As I got closer to the market place, there were more people and I noticed in the distance a crowd. Of course my curiosity was awakened and as I got closer I was confronted with this.
There was another demonstration for climate improvements. The people were singing “We are the World” a little out of tune, but they were people like you and me and not a full choir. Afterwards there the leaders held a short speech and distributed chalk to the children, encouraging them to make drawings on the pavement representing the theme with flowers, animals and words. Yet another opportunity for a camera report from the local wheeled journalist, although I avoided wheeling through the crowd and afterwards took the higher street through town.
I decided to visit the storks to see if there were new arrivals. One of the adults was present and I saw a second smaller head in the nest. Was this already the new arrival or the partner? It was difficult to tell, but they seem quite settled now in their nest.
On the way home I decided to take the path along the river and noted yet another new duck I had never seen before.
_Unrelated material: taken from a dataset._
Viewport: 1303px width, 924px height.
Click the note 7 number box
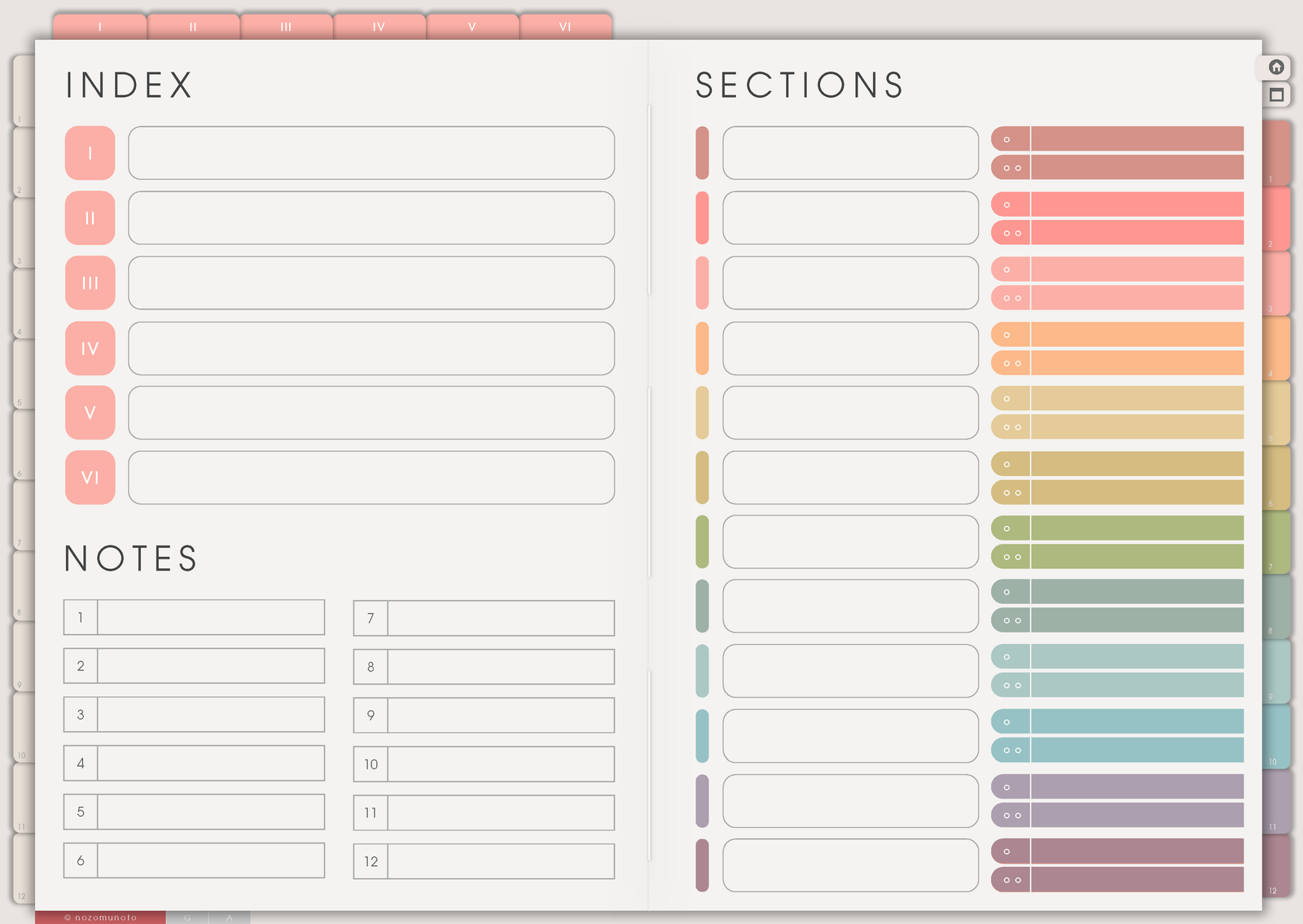point(371,618)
It was quite striking with its shiny red beak and according to Wikipedia it is a red-crested pochard, although I am open to discussion. Wikipedia is not the authority for ducks. It was very attractive and really something completely different. I then met two ladies who I now and again see, one being an Australian and the other an American. I felt quite at home speaking my native english again and it is always a pleasure to meet people from our english colonies. The American lady said she has been over 30 years in Switzerland and is no longer certain what nationality she is. I told her that after my 52 years in Switzerland, 50 being married to a Swiss. I am definitely sure that my British roots have shrunk through lack of food and water.
I am still battling with my british pension form but have decided to write an accompanying letter. How should I know my national insurance number after 52 years being away from the GB and I find no trace of it at home. They must have known it up to now after paying my pension for 7-8 years monthly.
And now to my housewife duties. I do not intend a wheelie today, have other things to do. I might bake a Swiss apple tart this afternoon and will see how my garden is growing. The stupid red tulips are still not open, but a little more than yesterday. They are filling my already exciting day with more suspense.
Have a good Sunday, and enjoy.
At least the Japanese Cherry at the bottom of the path is having its annual Spring showtime.